Sarah Dessen has a steady hand at writing emotionally involving YA books with female protagonists. Her stories are usually about coming of age in one way or another, and this story is about Annabel Greene, whose two sisters have been in so much trouble lately (one nearly dying from anorexia) that she has stuffed her own problems deep out of sight. Problems like the fact that she was raped by her best friend's boyfriend last summer, and her best friend Sophie dumped her over it because she blamed Annabel for being a "slut." Now school has started, but Annabel still hasn't told a soul what really happened, and endures Sophie's stream of verbal abuse in silence and alone. Until, one day, she starts to really talk to the guy who also sits alone at lunch. Their friendship blossoms into romance, but then screeches to a halt when Annabel goes into total shut-down mode and can't tell him why she's so upset. It's many things, but the main one is that Sophie's new best friend Emily was also attacked by her creepy boyfriend but has told the police and is pressing charges.

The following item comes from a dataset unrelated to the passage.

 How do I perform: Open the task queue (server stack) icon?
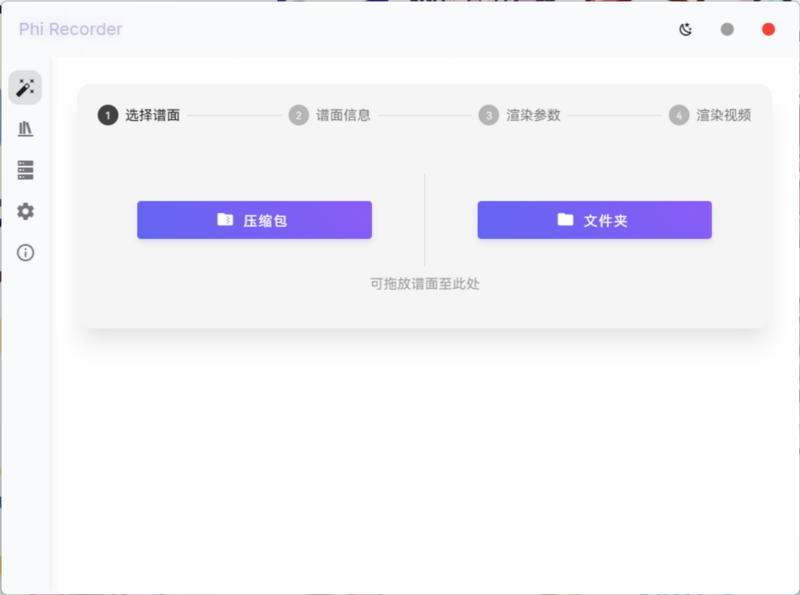pyautogui.click(x=25, y=170)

There's a history of friend-dumping behind this story... Sophie dumped Annabel, but back when Sophie first moved to town Annabel dumped her then life-long best friend Clarke for Sophie. But Clarke begins to reach out to Annabel, and Emily makes a shrewd guess about what happened and approaches her as well. Annabel stays silent for awhile, but she watches Clarke and Emily with their new friends. Emily especially, with her seemingly unshakable confidence, makes an impression on Annabel. So Annabel finally reaches out to Owen, and then to her family. They rally, the trial is a success (Sophie's ex is put behind bars), and Annabel really begins to move on. She even considers reaching out to Sophie, but all the time she has had to reflect makes her realize that this particular bridge isn't hers to mend. As Owen said, if people close to you can't get over being upset with you then "'...maybe you weren't as close with them as you thought.
'Meaning that if someone is really close with you, your getting upset or them getting upset is okay, and they don't change because of it. It's just part of the relationship. It happens. You deal with it.'
'You deal with it,' I said. 'I wouldn't even know how to do that.'
'Well, that makes sense,' he said. 'Considering you never let it happen in the first place.'" (p. 151)

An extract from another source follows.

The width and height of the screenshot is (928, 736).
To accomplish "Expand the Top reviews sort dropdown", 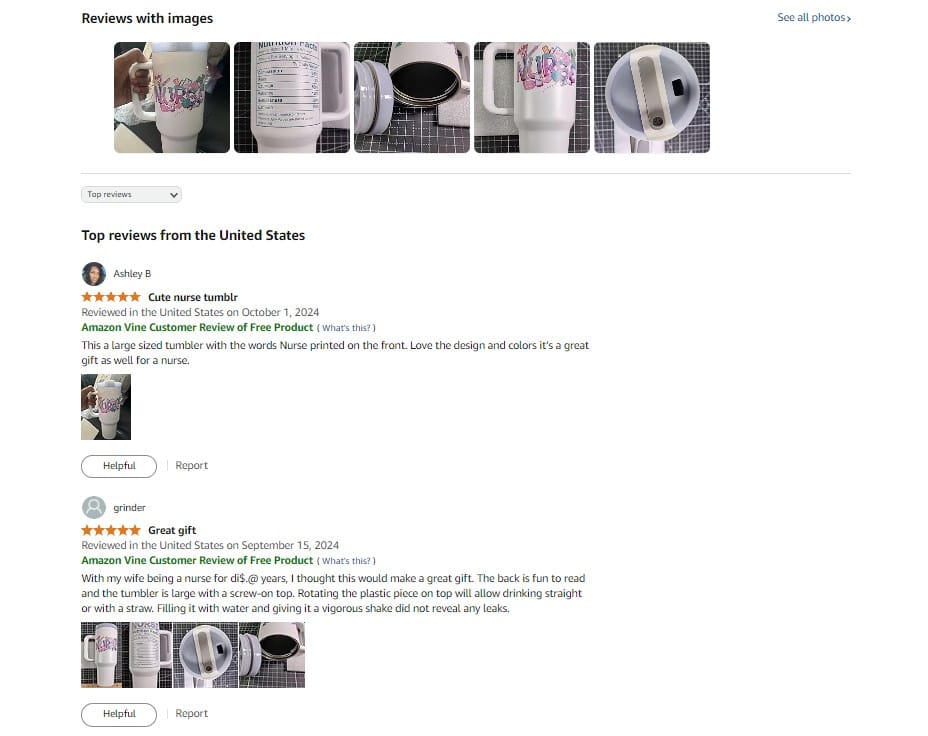I will pos(131,195).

Dessen is a go-to author for me for good reads during busy times. I'd recommend her work generally, and while some of her books have won awards, I find them all to be similar enough in tone that, if you like one, you generally like them all.
And speaking of reading in general, I came across this press release about a study by Shira Gabriel at SUNY Buffalo that shows that readers identify with characters like vampires and wizards. It suggests that readers feel such a sense of belonging when they are reading that the experience actually alters their self-image somewhat, making them feel like the characters they read about. I don't seem to have full-text access to the article itself (quick searching goes back to 2009 for recent articles in Psychological Science) so I'll have to wait to read that. But it's an interesting tidbit, and makes me think of some blog post this past year when I wrote about my own sense of belonging that comes from reading fiction or, in some cases, memoir.